In the days following her death, testimonies poured out from across the spiritual spectrum, reflecting on what an impact her ministry had.  And all of it centered on the brutal honesty and truthfulness from which she spoke.  She highlighted the difficulties that exist for a woman in a theological landscape dominated (and often fiercely gatekeepered) by men.  She fought back against the notion that questioning one's theological elders means defying God or "backsliding" into atheism.  She wrote unflinchingly about how hard it can be to trust God, to forgive church leaders, particularly in light of some of the horrific abuses we have heard of, and how to wrestle with Scripture.  Hers was a real and genuine life that reminds us that faith is often messy and complicated.

From her work, we can see a faith that should be more interested in the questions than the answers.  In living in the questions, instead of having to have "the" answer.  A faith that is continually seeking.  That is questioning and not just taking things that are told to you.  That seeks to learn more, to grow more, to understand more.

To become more gracious, more kind, more understanding.  More patient.  More loving.  More merciful.

That opens itself to outsiders.  To the excluded.  To the hurting.  To the broken.  Particularly those that the church has traditionally shunned or ignored.

And her faith wasn't afraid to step outside the bounds that the Christian community has traditionally drawn for itself.  She wrote about being pro-life but voting for Hilary Clinton because she believed the Democratic party created progressive social policies that make health and child care more affordable, contraception more accessible, alleviate poverty and support a living wage, resulting in driving down abortion rates.

She called out churches for trying to make church "cool" to appeal to the new kids.  "For a generation bombarded with advertising and sales pitches, and for whom the charge of 'inauthentic' is as cutting an insult as any, church rebranding efforts can actually backfire, especially when young people sense that there is more emphasis on marketing Jesus than actually following Him."

She was a progressive Christian writer who found her faith again in the traditions of the sacraments and liturgy.  

Somewhat beautifully, her last post before becoming ill was about Ash Wednesday, Lent, and an acceptance of death.  

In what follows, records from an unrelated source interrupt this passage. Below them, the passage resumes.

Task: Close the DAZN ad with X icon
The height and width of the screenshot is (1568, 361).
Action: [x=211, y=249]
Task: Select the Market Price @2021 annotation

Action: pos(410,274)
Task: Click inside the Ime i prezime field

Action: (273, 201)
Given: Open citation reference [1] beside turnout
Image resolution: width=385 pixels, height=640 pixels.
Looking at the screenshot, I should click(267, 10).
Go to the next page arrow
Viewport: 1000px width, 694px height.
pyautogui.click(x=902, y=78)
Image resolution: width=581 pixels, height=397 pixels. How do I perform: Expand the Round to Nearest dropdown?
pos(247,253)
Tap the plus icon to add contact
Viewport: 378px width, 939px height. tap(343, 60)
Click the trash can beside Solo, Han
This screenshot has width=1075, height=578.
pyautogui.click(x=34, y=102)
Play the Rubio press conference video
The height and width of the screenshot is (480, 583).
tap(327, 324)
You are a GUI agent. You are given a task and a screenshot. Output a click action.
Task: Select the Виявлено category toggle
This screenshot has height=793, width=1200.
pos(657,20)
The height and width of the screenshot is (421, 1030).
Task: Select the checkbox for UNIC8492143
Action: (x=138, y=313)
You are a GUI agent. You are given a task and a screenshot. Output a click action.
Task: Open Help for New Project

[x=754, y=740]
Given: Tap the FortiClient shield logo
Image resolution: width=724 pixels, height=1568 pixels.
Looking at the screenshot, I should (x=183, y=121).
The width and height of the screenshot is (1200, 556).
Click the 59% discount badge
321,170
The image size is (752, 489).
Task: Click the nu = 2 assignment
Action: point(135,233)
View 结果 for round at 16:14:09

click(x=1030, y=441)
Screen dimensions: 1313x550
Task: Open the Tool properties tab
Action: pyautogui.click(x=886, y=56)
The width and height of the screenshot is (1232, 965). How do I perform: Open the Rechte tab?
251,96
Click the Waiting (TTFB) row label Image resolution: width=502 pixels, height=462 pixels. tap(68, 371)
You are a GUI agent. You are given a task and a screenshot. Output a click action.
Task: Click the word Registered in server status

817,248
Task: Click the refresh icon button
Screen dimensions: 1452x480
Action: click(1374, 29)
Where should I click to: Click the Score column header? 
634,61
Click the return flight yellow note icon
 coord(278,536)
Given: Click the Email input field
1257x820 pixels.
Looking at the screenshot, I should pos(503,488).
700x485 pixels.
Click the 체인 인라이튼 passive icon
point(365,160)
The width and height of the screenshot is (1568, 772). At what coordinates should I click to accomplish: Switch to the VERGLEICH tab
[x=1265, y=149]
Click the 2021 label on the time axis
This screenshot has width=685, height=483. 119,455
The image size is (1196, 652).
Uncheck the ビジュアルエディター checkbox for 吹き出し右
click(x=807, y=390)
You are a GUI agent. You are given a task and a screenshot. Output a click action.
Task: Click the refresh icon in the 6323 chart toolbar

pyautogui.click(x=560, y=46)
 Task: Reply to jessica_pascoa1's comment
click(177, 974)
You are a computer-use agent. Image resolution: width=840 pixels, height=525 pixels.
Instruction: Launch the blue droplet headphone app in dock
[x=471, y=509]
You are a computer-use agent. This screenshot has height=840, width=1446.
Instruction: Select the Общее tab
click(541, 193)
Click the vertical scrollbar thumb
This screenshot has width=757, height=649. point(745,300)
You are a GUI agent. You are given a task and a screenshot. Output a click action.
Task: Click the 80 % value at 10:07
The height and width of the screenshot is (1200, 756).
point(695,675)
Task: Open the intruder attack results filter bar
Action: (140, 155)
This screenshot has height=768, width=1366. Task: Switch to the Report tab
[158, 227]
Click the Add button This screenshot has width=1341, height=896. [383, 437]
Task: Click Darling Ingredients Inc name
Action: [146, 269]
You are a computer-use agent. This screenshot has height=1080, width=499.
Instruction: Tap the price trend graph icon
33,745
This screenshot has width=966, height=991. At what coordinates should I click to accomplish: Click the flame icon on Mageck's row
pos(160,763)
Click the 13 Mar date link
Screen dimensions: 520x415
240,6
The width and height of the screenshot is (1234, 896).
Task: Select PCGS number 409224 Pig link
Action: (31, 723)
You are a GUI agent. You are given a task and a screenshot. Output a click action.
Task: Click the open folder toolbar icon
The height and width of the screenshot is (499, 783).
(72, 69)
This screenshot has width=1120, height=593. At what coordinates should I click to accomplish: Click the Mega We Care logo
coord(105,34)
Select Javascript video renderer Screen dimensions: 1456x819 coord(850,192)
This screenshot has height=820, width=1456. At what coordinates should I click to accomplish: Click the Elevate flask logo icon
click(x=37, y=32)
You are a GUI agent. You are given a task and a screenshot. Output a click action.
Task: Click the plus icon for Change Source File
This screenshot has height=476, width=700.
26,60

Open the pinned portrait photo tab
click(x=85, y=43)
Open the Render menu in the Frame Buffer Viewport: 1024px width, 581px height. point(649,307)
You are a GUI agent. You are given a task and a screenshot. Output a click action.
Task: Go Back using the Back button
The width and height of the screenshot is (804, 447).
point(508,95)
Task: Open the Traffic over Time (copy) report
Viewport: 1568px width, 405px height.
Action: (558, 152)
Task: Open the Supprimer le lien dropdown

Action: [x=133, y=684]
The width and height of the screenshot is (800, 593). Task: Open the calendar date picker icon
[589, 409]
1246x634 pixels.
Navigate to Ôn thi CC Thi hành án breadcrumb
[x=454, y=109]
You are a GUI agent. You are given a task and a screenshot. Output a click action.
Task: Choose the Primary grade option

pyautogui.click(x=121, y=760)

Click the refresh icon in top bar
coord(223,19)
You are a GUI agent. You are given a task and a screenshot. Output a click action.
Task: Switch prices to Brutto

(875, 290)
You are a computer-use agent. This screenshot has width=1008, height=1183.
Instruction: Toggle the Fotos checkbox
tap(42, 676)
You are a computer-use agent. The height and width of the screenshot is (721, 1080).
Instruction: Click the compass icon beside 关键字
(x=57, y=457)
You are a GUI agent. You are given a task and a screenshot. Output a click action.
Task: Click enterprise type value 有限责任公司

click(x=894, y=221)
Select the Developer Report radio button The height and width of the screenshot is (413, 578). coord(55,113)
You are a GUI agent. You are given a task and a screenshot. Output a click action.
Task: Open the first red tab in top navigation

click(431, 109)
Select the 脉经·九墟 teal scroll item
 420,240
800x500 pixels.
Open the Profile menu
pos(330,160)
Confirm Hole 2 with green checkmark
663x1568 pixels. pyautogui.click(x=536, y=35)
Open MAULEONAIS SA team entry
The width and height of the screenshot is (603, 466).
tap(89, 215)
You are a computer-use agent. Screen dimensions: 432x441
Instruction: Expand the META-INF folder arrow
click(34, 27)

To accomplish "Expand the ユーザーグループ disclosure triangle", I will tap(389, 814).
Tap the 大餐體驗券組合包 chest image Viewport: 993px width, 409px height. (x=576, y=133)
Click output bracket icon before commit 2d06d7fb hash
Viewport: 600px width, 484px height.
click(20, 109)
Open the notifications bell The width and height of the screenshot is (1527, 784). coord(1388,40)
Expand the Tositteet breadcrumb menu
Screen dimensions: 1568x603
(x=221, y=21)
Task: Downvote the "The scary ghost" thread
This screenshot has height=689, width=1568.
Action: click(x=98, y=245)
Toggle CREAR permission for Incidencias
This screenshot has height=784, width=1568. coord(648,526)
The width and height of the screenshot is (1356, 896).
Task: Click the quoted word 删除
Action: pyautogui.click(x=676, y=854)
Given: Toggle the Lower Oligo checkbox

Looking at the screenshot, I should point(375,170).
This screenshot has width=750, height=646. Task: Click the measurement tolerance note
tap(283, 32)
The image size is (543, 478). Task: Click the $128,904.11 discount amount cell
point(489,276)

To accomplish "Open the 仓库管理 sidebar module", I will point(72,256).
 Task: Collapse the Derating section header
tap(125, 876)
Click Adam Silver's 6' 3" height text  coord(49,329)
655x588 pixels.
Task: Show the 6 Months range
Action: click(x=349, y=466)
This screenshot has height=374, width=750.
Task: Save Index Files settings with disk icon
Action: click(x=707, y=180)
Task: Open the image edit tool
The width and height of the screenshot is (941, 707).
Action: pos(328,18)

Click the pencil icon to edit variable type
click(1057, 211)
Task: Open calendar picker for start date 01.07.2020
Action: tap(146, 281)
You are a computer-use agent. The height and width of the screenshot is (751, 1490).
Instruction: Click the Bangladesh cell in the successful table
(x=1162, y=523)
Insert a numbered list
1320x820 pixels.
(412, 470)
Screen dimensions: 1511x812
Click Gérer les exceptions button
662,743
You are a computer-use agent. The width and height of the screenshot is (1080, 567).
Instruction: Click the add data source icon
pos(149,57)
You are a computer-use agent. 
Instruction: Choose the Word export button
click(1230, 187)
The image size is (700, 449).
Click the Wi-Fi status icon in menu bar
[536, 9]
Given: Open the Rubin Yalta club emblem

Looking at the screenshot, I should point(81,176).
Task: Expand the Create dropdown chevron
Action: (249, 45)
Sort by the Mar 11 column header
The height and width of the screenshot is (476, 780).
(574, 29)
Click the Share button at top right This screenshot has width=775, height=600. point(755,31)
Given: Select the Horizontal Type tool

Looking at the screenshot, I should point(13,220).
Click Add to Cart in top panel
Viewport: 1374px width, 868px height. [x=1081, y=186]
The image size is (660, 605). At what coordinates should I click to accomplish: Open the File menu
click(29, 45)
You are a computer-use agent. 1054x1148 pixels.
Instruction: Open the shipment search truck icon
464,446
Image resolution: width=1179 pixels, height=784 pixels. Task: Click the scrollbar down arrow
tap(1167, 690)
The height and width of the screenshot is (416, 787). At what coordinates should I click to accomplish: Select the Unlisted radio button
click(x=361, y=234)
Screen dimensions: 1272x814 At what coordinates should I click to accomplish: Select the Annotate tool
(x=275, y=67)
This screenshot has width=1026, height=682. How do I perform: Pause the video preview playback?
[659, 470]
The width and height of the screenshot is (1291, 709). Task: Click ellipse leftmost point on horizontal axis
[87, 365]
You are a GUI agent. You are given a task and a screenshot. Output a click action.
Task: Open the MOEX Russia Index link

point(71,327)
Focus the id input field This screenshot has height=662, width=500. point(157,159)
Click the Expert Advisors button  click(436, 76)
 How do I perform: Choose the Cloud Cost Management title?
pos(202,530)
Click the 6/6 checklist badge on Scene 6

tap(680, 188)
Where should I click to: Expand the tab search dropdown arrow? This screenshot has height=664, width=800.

"It strikes me today as the liturgy of Ash Wednesday teaches something that nearly everyone can agree on.  Whether you are part of a church or not, whether you believe today or your doubt, whether you are a Christian or an atheist or an agnostic or a so-called "none" (whose faith experiences far transcend the limits of that label) you know this truth deep in your bones: "Remember that you are dust and to dust you will return.

Death is a part of life.

My prayer for you this season is that you make time to celebrate that reality, and to grieve that reality, and that you will know you are not alone.

Ashes to ashes, dust to dust."

In a perspective piece in the Washington Post, a colleague noted this as the true arc of Christianity; "that death comes before life, that doubt comes before belief, that the gospel of Jesus comes to us in a world sick with pain, loss, brokenness, and, as we know too well, senseless death."

But we also know the beauty that such darkness gives way to light.  That pain gives way to healing.  That brokenness can lead to repair.  

That the product of our faith is restoration.  So long as we keep seeking, keep questioning, keep learning, keep loving, keep growing and deepening in it.  

I pray her life, her death, and her message remind us of that.